Though some of these signs might be spotted at political rallies, the demonstration in front of Hannaford and Dunkin Donuts was anything but.

“Not a protest,” read one side of Miltonian Karlo Salminen’s sign. The other: “A ‘professed’ we [heart] Milton.”

The public show of thanks was organized by the Vermont Supernatural School of Ministry, a nine-month training school based out of Williston’s Vibrant Church. The program follows a national model that started in Redding, Calif.

Six members from Milton’s United Church are currently enrolled, said Donna Pollock, the church’s assistant pastor. Her sign was all-encompassing: “We [heart] U,” it read with a giant yellow smiley face with heart eyes.

Georgette Provencher, a Milton resident, held a banner thanking all emergency service members. She said her participation was part of the church’s effort to “bring heaven to earth” by recognizing people who aren’t normally thanked.
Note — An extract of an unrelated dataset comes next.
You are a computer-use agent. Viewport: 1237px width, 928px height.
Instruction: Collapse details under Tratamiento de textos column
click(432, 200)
“There isn’t anyone more important than anyone else,” Provencher said, pointing out the signs supporting veterans and workers with special needs.
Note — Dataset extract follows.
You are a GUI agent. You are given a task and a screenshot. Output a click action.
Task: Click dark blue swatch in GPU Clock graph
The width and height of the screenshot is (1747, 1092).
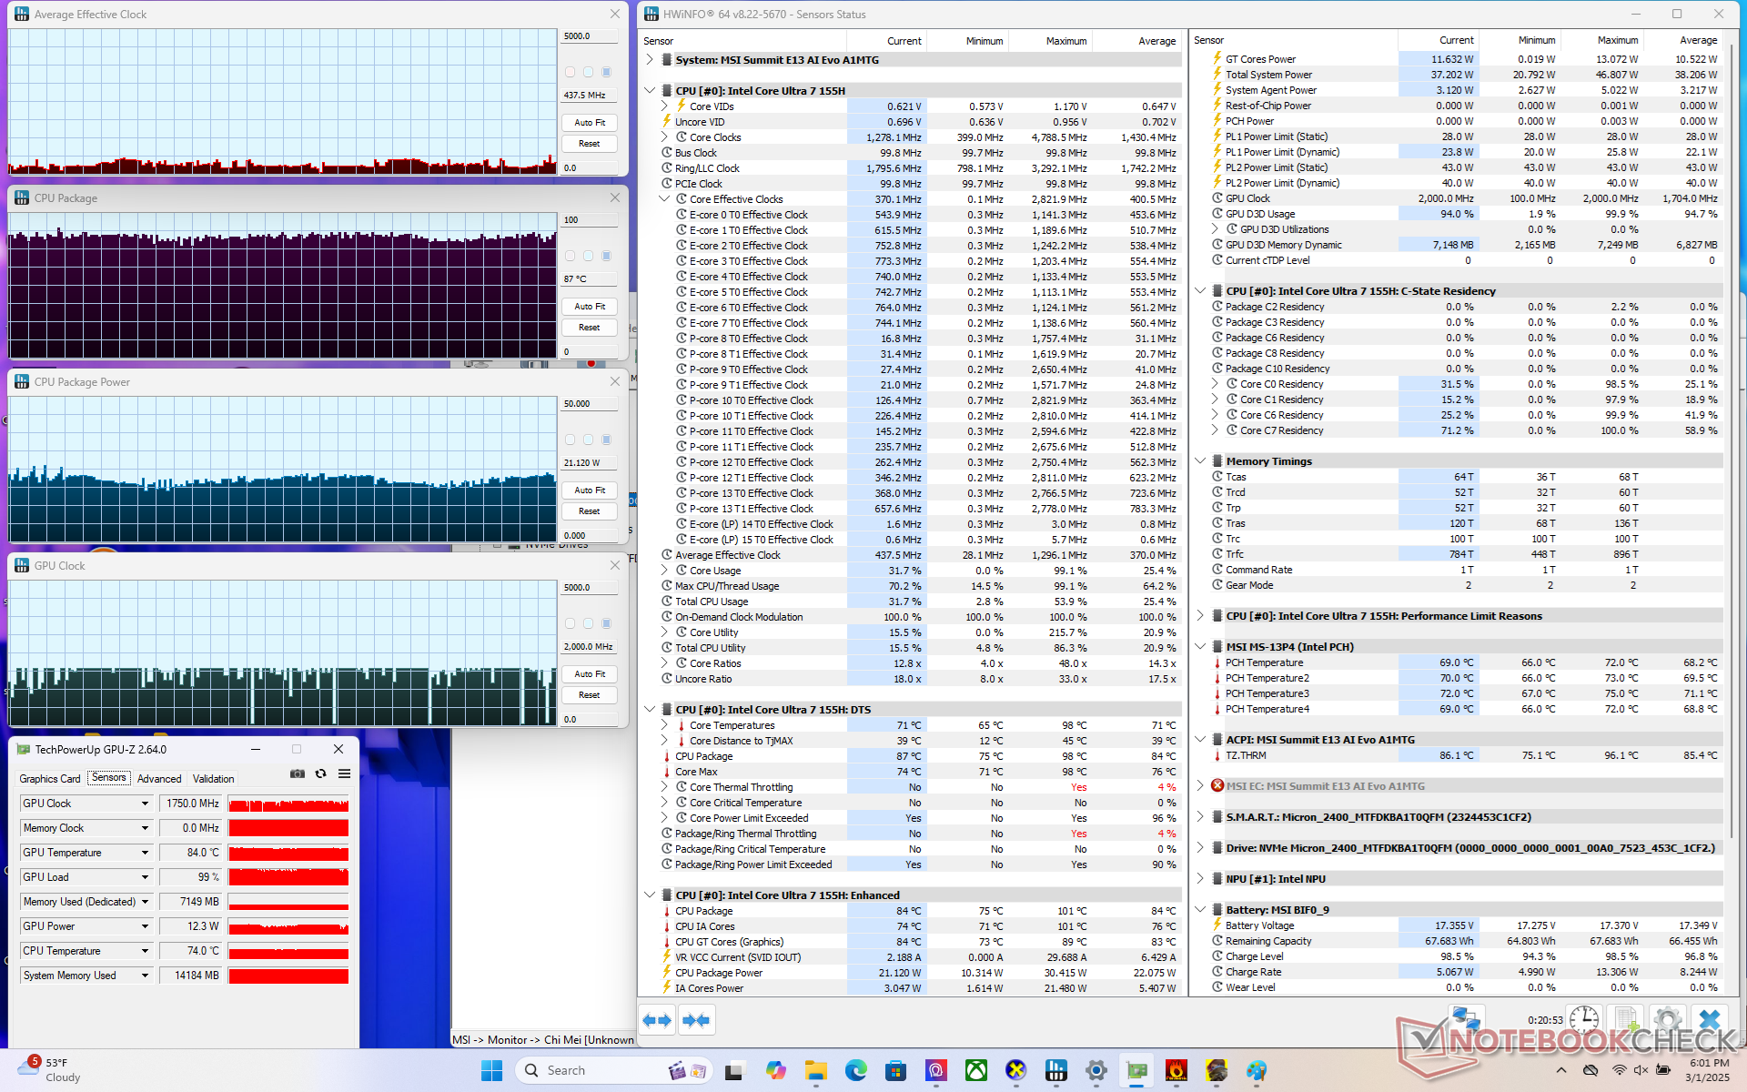click(607, 623)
Asked why Milton, Provencher responded simply, “Why not! We go wherever.”

“Everyone deserves to be thanked,” her co-demonstrator Sandy Jenkins chimed in.

Other signs thanked town managers and town clerks. Pollock said the timing was great right after Town Meeting but was entirely coincidental. The group aims for monthly outreach efforts, most recently hosting a sign wave in South Burlington last fall.

The response was widely positive in Milton, Pollock said.

“Lots of waves, thumbs up, cars honking. It’s been fun,” she said. “One of the cars drove by, and the passenger flashed his badge at us. He was one of the police officers from town, so that was really cool.”

Down near the four-way intersection with Centre Drive, Salminen enthusiastically held out his tri-fold sign, the “Not a protest” side displayed for drivers stopped at the red light. Salminen delighted in seeing their reactions before they drove away.

“I could do this every Saturday,” he said, laughing, the growl of an engine accelerating down Route 7. “I’m in my element.”